Task to complete
Rescale everything from the line containing "600x600 pixels. At" down to the end of the records: repeat those lines with their requests, multiplying each coordinate in the answers by 1.95 and rounding to whole numbers, with halves rounded up. Leave the pictures out of your answer.

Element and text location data
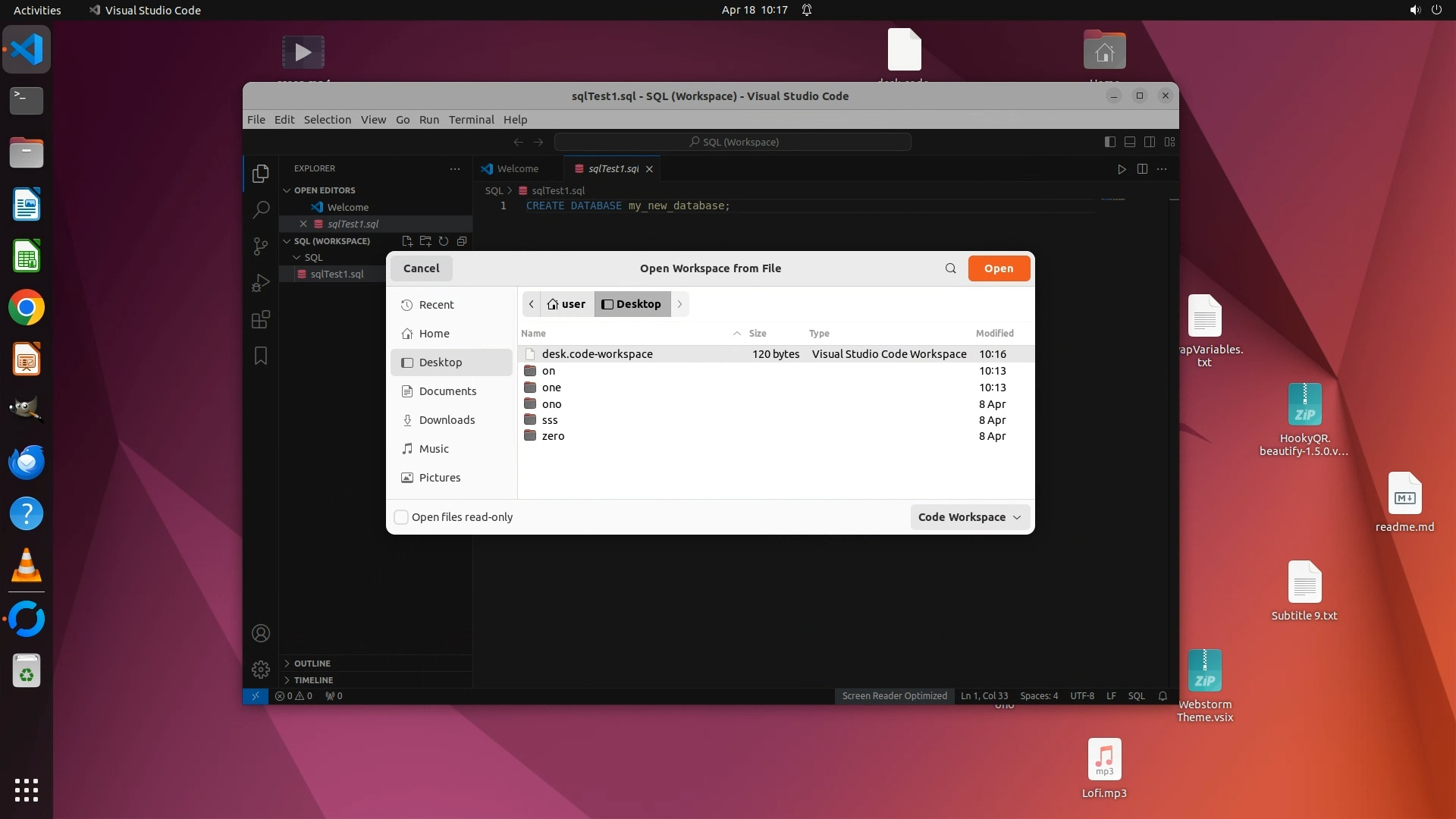
Task: Click the split editor icon
Action: click(x=1142, y=169)
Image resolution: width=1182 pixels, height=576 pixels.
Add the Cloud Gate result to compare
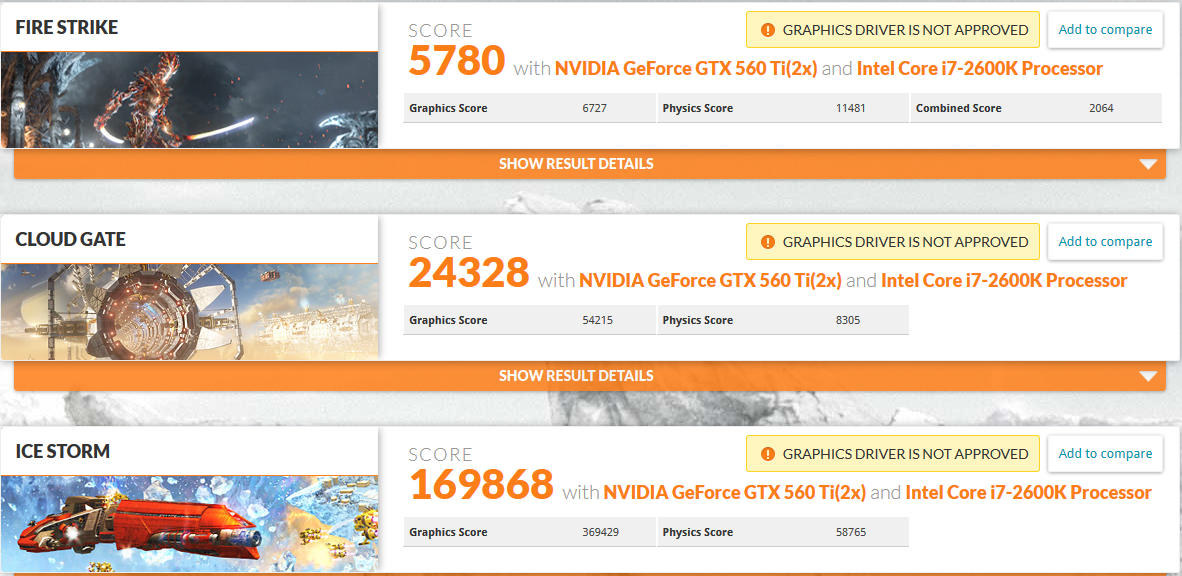[x=1105, y=242]
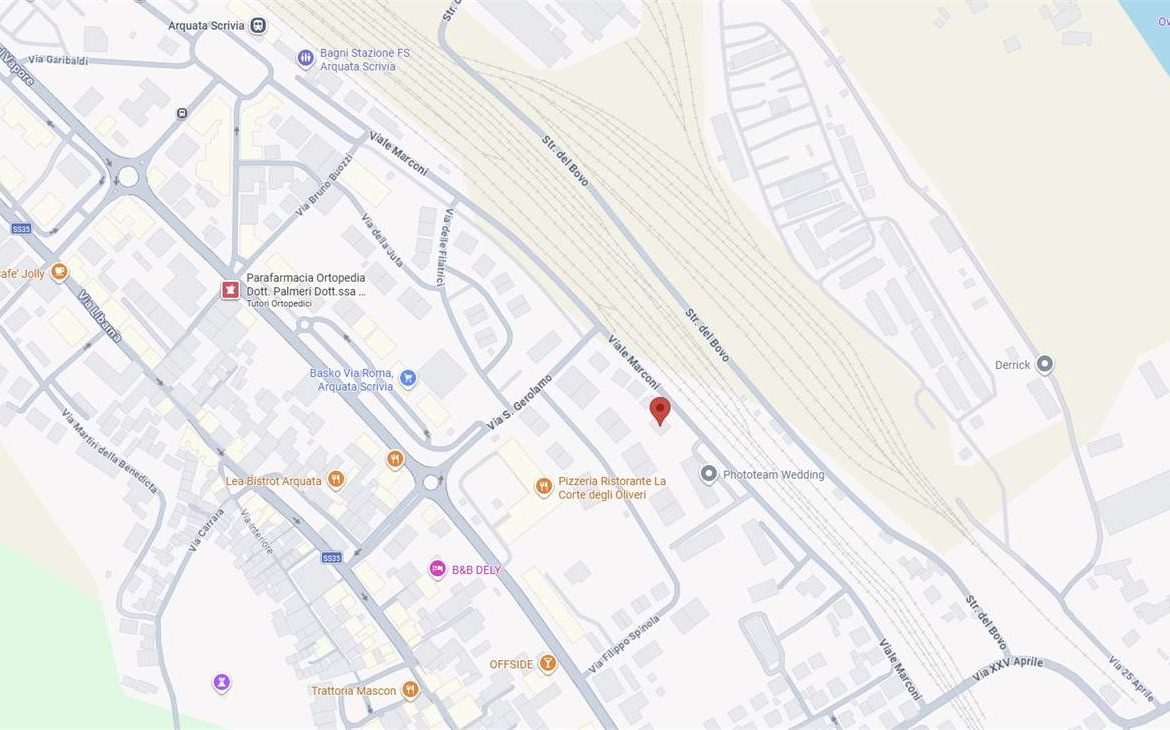Open the B&B DELY lodging icon
This screenshot has height=730, width=1170.
tap(438, 570)
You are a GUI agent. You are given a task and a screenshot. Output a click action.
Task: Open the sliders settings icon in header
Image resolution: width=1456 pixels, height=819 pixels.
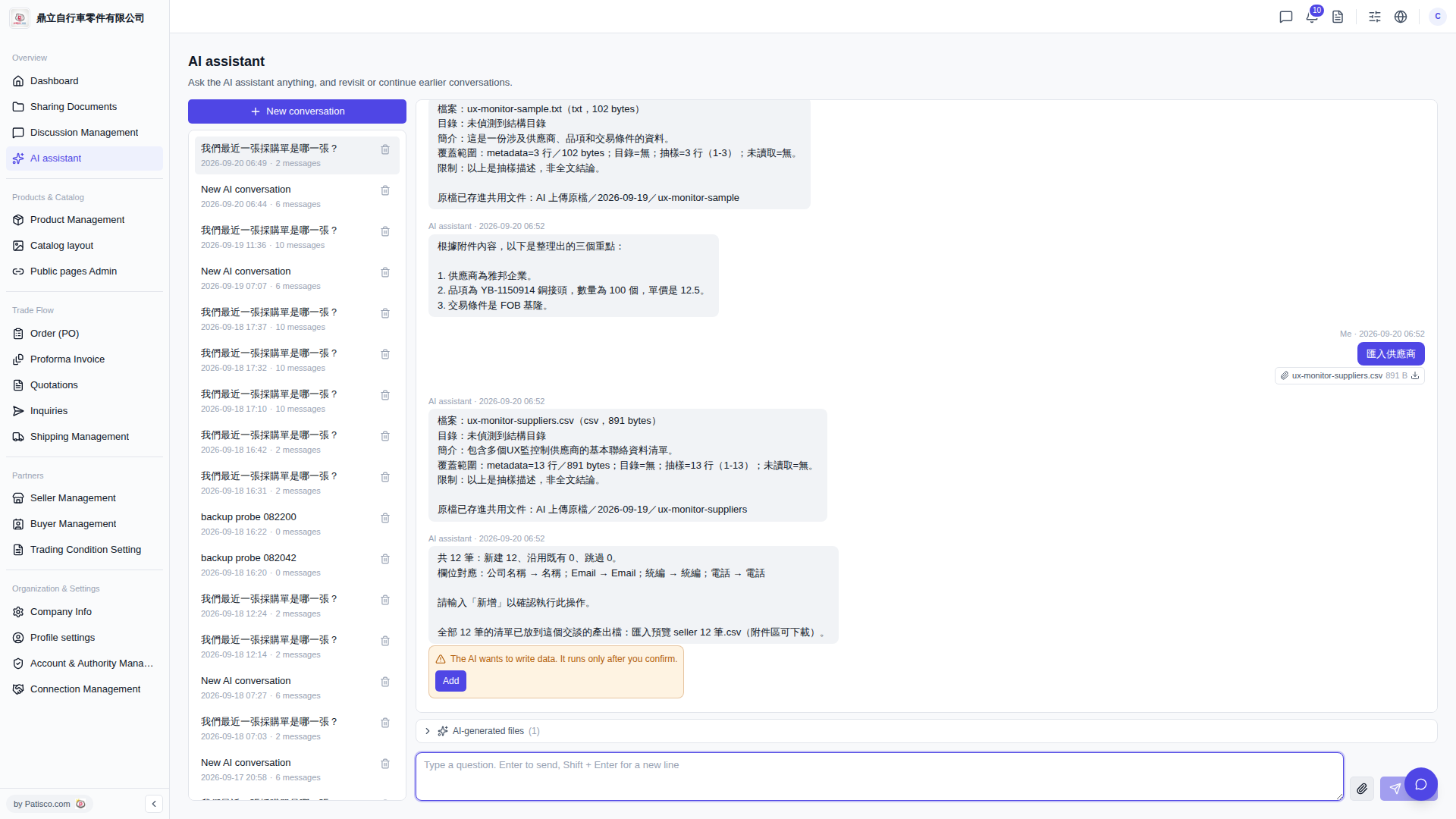click(x=1375, y=17)
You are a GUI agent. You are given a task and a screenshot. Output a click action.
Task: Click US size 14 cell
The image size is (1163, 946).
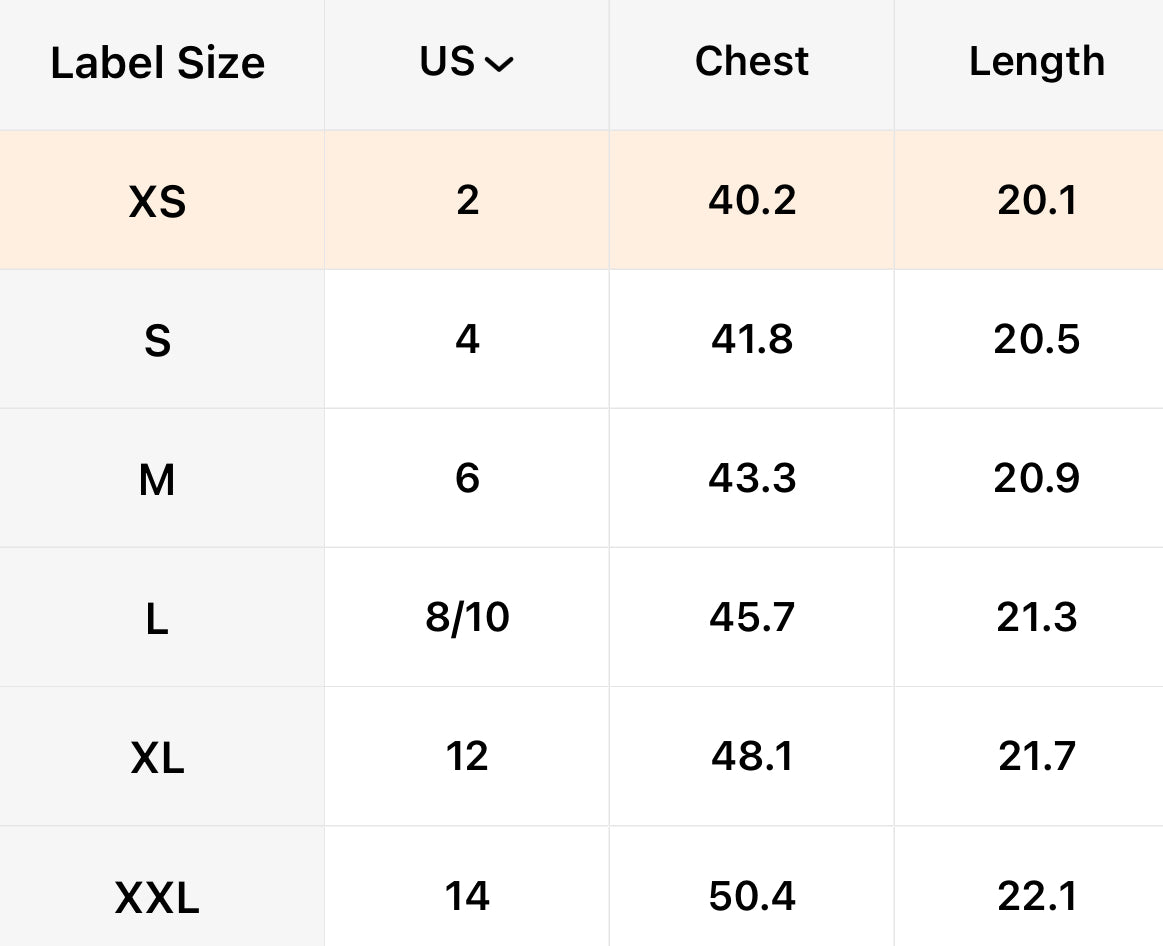(467, 896)
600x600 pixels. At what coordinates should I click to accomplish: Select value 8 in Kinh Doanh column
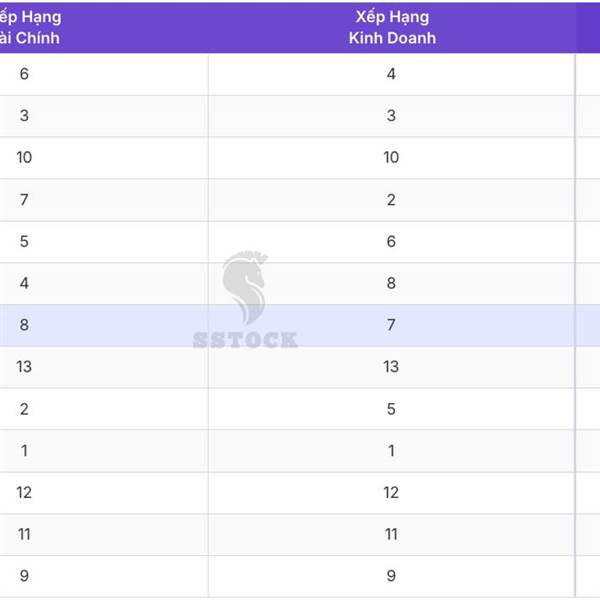click(391, 283)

Task solution
600x600 pixels. At what coordinates should I click to accomplish: Select value 8 in Kinh Doanh column
click(762, 552)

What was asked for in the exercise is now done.